What you need to do -
• a. In the article about Bill Brown's chicken business, what crop did he and his brother Wylie raise for a couple of years?
• b. Name every chicken product that the article about Bill Brown's chicken business says he sells.
• c. From the article about Bill Brown's chicken business, write out everything from "Last year, he" down to "that same problem.".

Provided passage -
--------------------

ROBERTSVILLE, Ohio — A Minerva High School senior rushes in from cross country practice, tells his parents hello and rushes out to do his chores.
That’s an average fall afternoon after school for Bill Brown and his brother, Wylie, who plays football for the high school.
Brown started a business producing pastured-based chickens as his FFA project this year, and it has taken him in a direction he didn’t see coming.
Brown always wanted to be a farmer of some sort. For a couple of years, he and Wylie raised sweet corn, but just as the clientele was built, the owner of the rented land died, leaving them without a place to plant their corn.
He considered raising cattle, but was worried about the initial investment being too high. And then the idea of the pastured raised poultry hit him, and he realized it was a safer investment.
Brown said he got the idea to sell pastured raised chickens after selling them for a family acquaintance.
Last year, he said he had trouble selling 100 chickens, but this year after growing them himself and knowing what is going into his birds and telling customers what he does for them, he is not having that same problem.
The Alliance Farm Market offered free space to both the Marlington and Minerva FFA chapters and he took them up on the offer. He did have to pay the mobile license, which is required by the state of Ohio.
Brown sells whole birds and cut-ups, boneless chicken breasts and chicken bratwurst. He also provides it freezer wrapped, so it’s ready to go when the customer arrives home. He is looking at different products to offer customers next year.

--------------------

Collected data -
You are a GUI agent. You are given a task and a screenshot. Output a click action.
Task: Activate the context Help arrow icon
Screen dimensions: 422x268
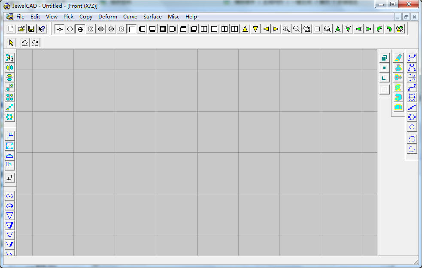pos(42,29)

--------------------

Your written answers -
• a. Sweet corn.

• b. Whole birds, cut-ups, boneless chicken breasts, and chicken bratwurst.

• c.
Last year, he said he had trouble selling 100 chickens, but this year after growing them himself and knowing what is going into his birds and telling customers what he does for them, he is not having that same problem.